Nicholas Gismondi was in the hospital when he found out his older brother, Ralph, had died from the coronavirus April 5.
Nicholas, 65, had gone into the hospital after experiencing trouble breathing. Five days later, he went into the intensive care unit because his breathing got worse.
It didn’t take long for doctors to determine that Nicholas and his wife, Mary Jane, both had Covid-19. While hospitalized, he learned of his older brother’s death, and 12 days later, Nicholas, too, succumbed to the virus.
The brothers’ bond
Family members said Nicholas and Ralph, 68, were great friends and enjoyed spending time together, especially on family vacations.
Mary Jane and Ralph’s widow, Ann, described their husbands as being “big family men” and said they “loved being grandfathers.”
Ann said that after Ralph died, more than 50 employees of JetBlue, where he worked, drove past their house to honor his life.
Mary Jane said on the day she brought Nicholas’ ashes home, her neighbors honored him with signs and banners and raised a glass to Nicholas.
Remembering Ralph’s legacy
Ralph Thomas Gismondi was born July 30, 1951, in Queens, New York, to Josephine and Nicholas Gismondi. He attended Mater Christi High School, St. Johns College and Queens College, majoring in history.
Ralph served as a member of the New York City Fire Department and retired at the rank of captain. He was among the first responders on duty on September 11, 2001. Ralph also served as a flight attendant for JetBlue Airlines and was still employed there when he died, Ann said.
According to the Los Angeles Times, he was among the first of 30 or so former firefighters to join the airline.
Ann said “he enjoyed traveling and loved working for JetBlue.” She described Ralph as “one of the most sociable people you would ever want to meet.”
“We have been together since I was 15 and he was 16,” said Ann. They married in 1970 and had two daughters, Lisa and Lori.
“He was a very hands on father and grandfather,” she said.
Ralph entered the hospital March 17 with symptoms of a cough, fever and shortness of breath. He tested positive for Covid-19 on March 19, and Ann tested positive a few days later.
Ralph died April 5 due to coronavirus complications. “I could not have a funeral for him. I did not have, you know, that closure. It was just a freaking nightmare,” said Ann.

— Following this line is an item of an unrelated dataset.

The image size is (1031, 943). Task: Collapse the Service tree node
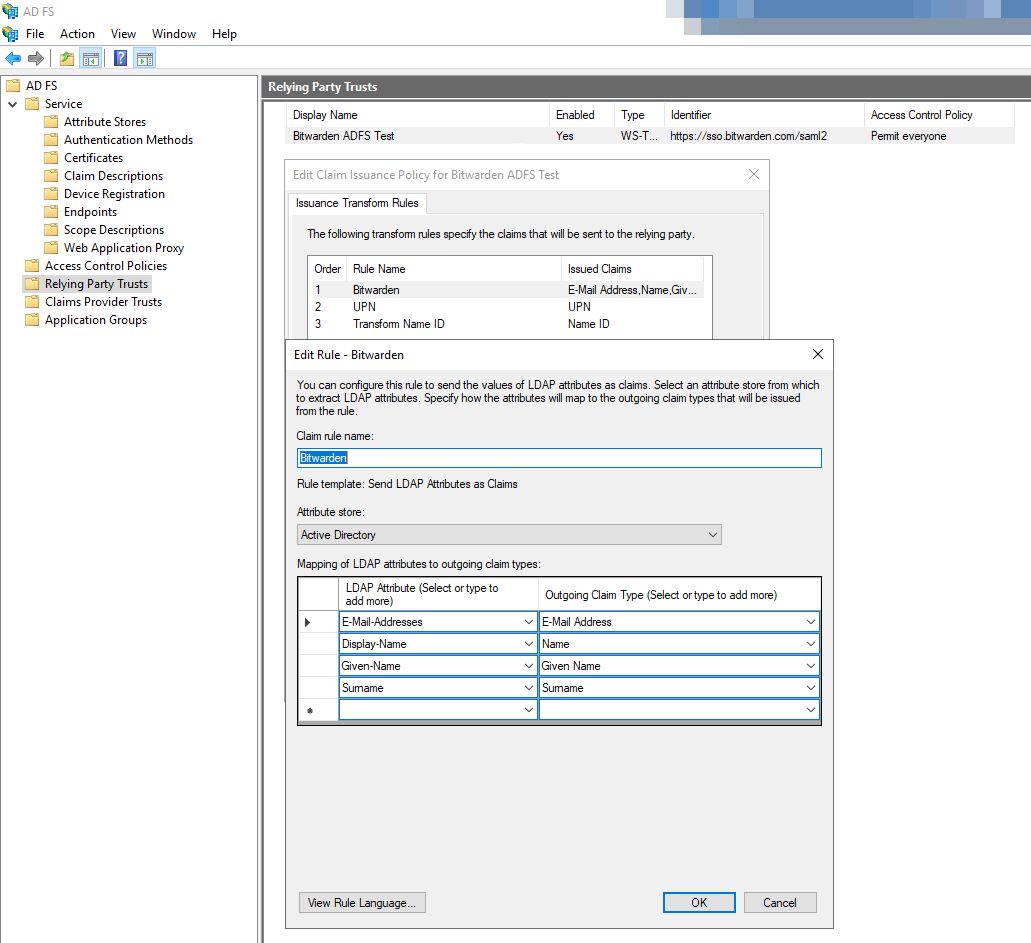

Ralph was the first JetBlue employee to die of the virus.
His friends and family attested to his great personality in his online obituary. “Simply the best, always made me feel happy” and “His kindness and friendship will always be remembered” were among the comments.

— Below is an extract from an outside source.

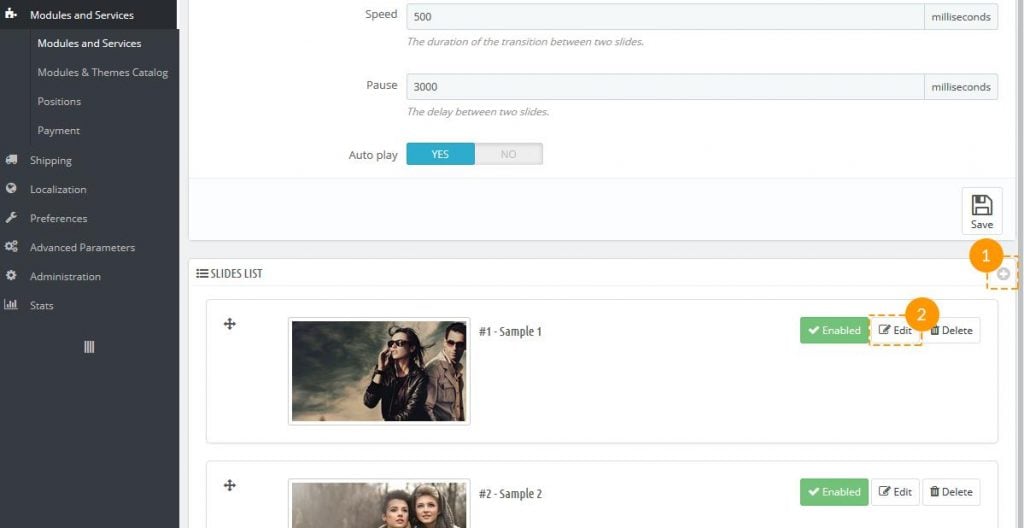Set Auto play to YES
The width and height of the screenshot is (1024, 528).
[440, 154]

“He loved people and people loved him. He was a larger-than-life character,” said Ann.
Along with Ann, Lisa and Lori, Ralph is survived by his grandchildren, Ally, Kera, Elvis, Dylan and Summer.

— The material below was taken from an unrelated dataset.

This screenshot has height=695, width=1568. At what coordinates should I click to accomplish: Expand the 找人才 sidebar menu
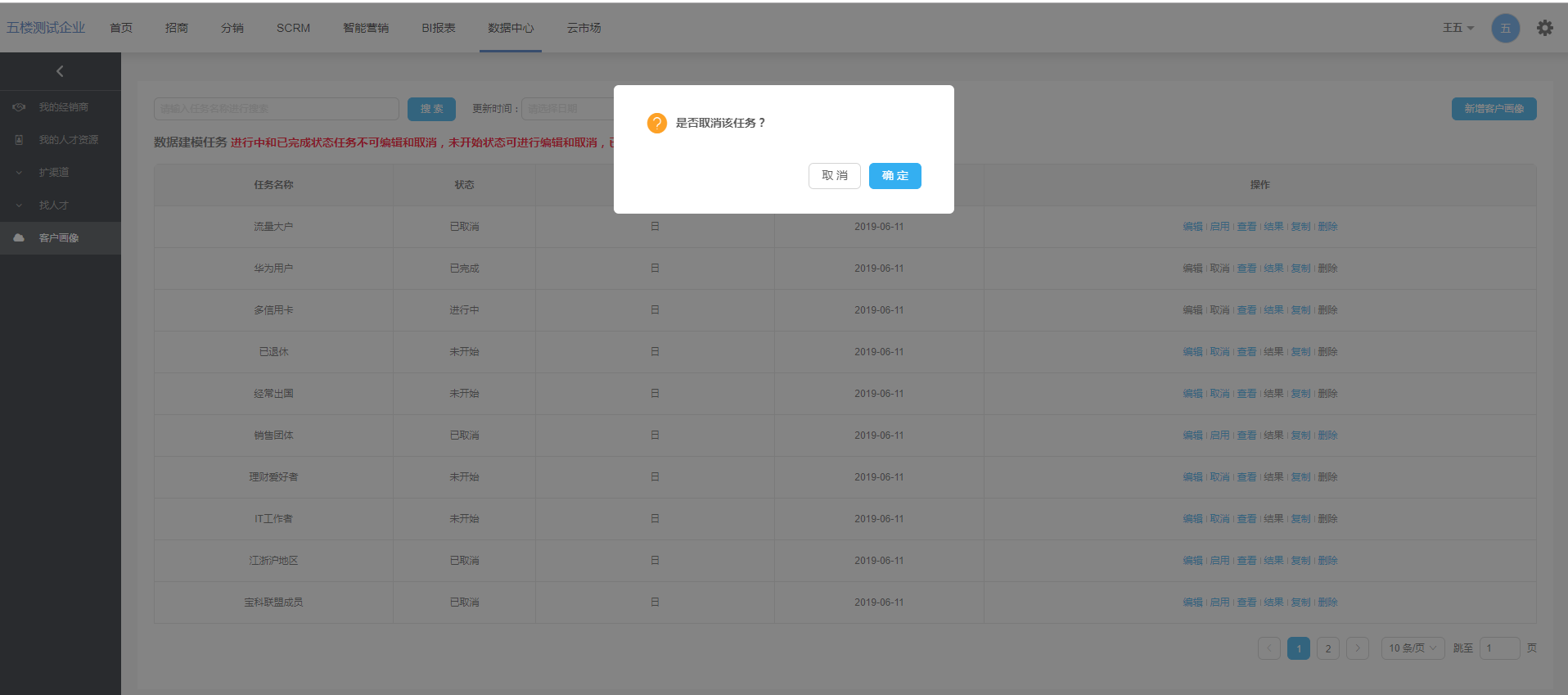(19, 205)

Remembering Nicholas’ legacy
Nicholas Joseph Gismondi, was born April 12, 1955, in Queens. He was known by “Poppi” to those closest to him.
Nicholas attended Monsignor McClancy High School and was known as an exceptional baseball and basketball player. He earned the Brooklyn/Queens Player of the Year award and was inducted into McClancy’s Hall of Fame. Scouts took notice of his baseball skills and recruited him to St. Francis College in Brooklyn, where he majored in accounting.
“He was kind, he was always laughing. He had a great laugh,” Mary Jane said.
Nicholas met Mary Jane in 1974 at a small group dinner with mutual friends. They married in 1982 and had three sons, Christopher, Nicholas and Michael.
Christopher said his father was known as “someone who always wanted to turn life’s lemons into lemonade.”
They lived in Westfield, New Jersey, where Nicholas was known as a devoted member of the community. Nicholas, known by many in the community as “Mr. Nick,” brought his passion for baseball to Westfield by serving as the president of the Westfield Baseball League. He was later inducted into the Westfield Booster Hall of Fame.
“Volunteerism and giving back to the community were very important to him,” said Mary Jane.
On March 31, Nicholas and Mary Jane entered the hospital because of trouble breathing. Nicholas had symptoms of a cough and fever. Both tested positive for Covid-19.
Nicholas died from Covid-19 on April 17. He leaves behind his wife, his three children and two grandchildren, Juliette and Luke.
Nicholas and Ralph are survived by their sister, Joanne, and their parents, Josephine, 93, and Nicholas, 96.